E cada megawatt obtido com carvão custa metade do de uma usina solar. A diferença tende a diminuir com o tempo: já existem tecnologias experimentais que barateiam a produção de energia solar, e o carvão é um recurso não-renovável - existe muito hoje, mas uma hora acaba. Só que nem uma coisa nem outra deve virar realidade nas próximas décadas (ou séculos, se alguém esperar pelo fim do carvão). Então o jeito é melhorar o que temos agora. E aí entram em cena as "redes inteligentes" (smart grids). Trata-se de uma tecnologia em fase experimental, que promete uma revolução como a da internet na distribuição de energia. A ideia por trás dela é aumentar a produção e diminuir o desperdício. Hoje, mesmo quando você não consome a eletricidade, ela está sendo produzida. E acaba perdida. Isso é uma facada para as energias alternativas - como seus megawatts são caros, desperdiçá-los é suicídio. Mas as smart grids podem acabar com esse problema. O conceito por trás delas é permitir que os diversos pontos da rede conversem entre si, para que seja possível saber onde a energia está sobrando, e onde está faltando.

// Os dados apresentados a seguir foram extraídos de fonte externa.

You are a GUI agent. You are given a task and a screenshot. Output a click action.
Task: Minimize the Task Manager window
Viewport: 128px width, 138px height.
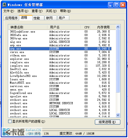pyautogui.click(x=111, y=5)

Isso elimina os desperdícios do sistema. Mais: as smart grids ajudam a descentralizar a produção de energia. Em vez de uma Itaipu da vida fazer todo o trabalho duro, com um sistema mais esperto até você pode ser produtor de eletricidade. Sim: você teria como instalar painéis solares em casa, ir para o trabalho e vender a energia que os painéis produzem durante o dia para a rede. É como se um prédio de escritórios fosse abastecido pelas microusinas no teto das casas de seus funcionários. Para completar, um sistema assim, menos centralizado em grandes usinas, torna os apagões mais raros. Essa revolução já está começando nos países desenvolvidos. É hora de estudar a idéia a sério por aqui, não?